_WHAT THIS TASK INVOLVES:_
Decide whether each statement about the bug-out vehicle article below agrees with it: (a) The writer began researching options shortly after the 9/11 attacks. (b) The writer advises choosing a highly modified vehicle over a mostly stock one. (c) A diesel engine lasts about three times as long as a gas engine. For each, answer yes or no and quote the deciding words of the article.

_SOURCE EXCERPT:_
..............................

A highly customized ex-military M1008 as a bug-out vehicle

A highly customized ex-military M1008 as a bug-out vehicle

Peoples opinions on which Bug Out Vehicle (BOV) is the best, are about as varied as the discussions on which firearm is the best. But choosing a BOV is something I’ve given a lot of consideration to because I live on the out-skirts of a major city, and will have to bug-out to a prearranged retreat in the event of a crisis. I started researching my options shortly after the 9/11 attacks, and have come up with the criteria that fit my needs, and maybe the needs of some body else.

This is what I’ve come up with, and I hope it helps someone else.

1.) Four wheel drive vs two wheel drive–Whatever vehicle you choose MUST be four wheel drive, nothing else will do when going off-road. I know that in my area, any and all paved roads will rapidly become parking lots, leaving going cross-country as my only option and two wheel drive will do nothing but get you stuck.

2.) Cargo capacity–What ever vehicle you choose MUST have adequate cargo capacity to carry ALL your survival goods, plus your loved ones (there are off road trailers that can help, and I’ll address those later). This leaves out any of the CJ-YJ series Jeeps, Honda’s, or ANY of the small “SUV’s.” I personally wouldn’t use anything smaller than a half ton. You must also remember that the heavier duty the vehicle is, the tougher it is to break. And believe me when you go off-roading, parts break. So again the spaghetti thin axles and drivetrain parts on these smaller “SUV’s” will probably become a liability, if you have to go cross country.

3.) Mostly stock vs highly modified–Unless you’re extremely wealthy and can carry any spare parts for a modified 4×4, what ever vehicle you choose should remain as stock as possible, with mild upgrades of hard parts being ok. While it’s cool to have a 4×4 that has a lot of “eye candy” and makes every one at the local “Joe’s-biffy-burger-cruise-in” jealous with envy, it will be very difficult to repair in the field when something breaks. You’ll have a much better chance of finding used parts for a mostly stock vehicle, than one that is highly modified. Just keep your modifications to those that will add durability to the vehicle, and give you better off-road performance.

4.) Diesel engine vs gas engine–I’m a huge proponent of a bug-out vehicle that runs on diesel for a number of reasons.

a) Durability: A diesel engine’s service life is about twice that of a gas engine.

..............................

_DATA EXTRACT:_
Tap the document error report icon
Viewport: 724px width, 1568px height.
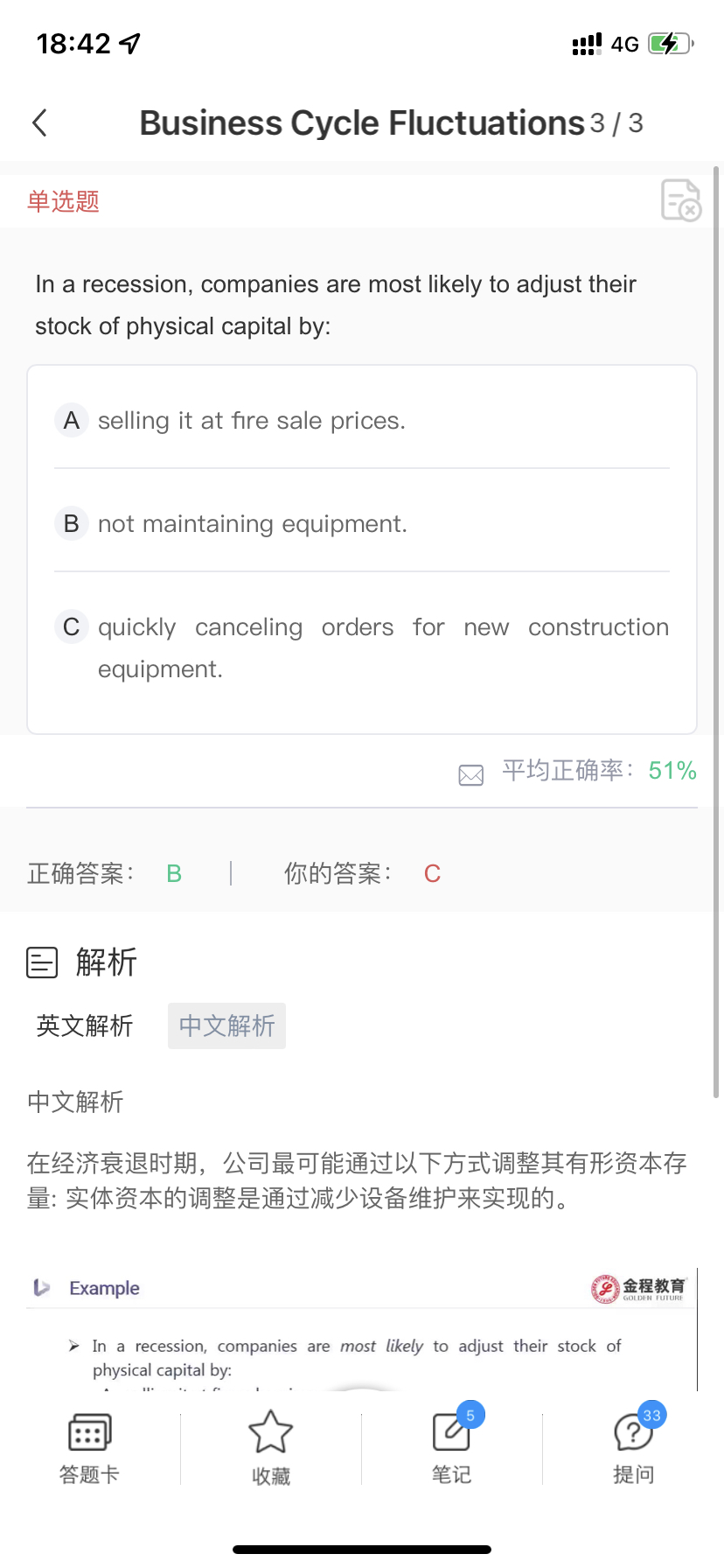point(680,200)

..............................

_FINAL ANSWER:_
(a) Yes: "I started researching my options shortly after the 9/11 attacks"
(b) No: "what ever vehicle you choose should remain as stock as possible"
(c) No: "A diesel engine’s service life is about twice that of a gas engine."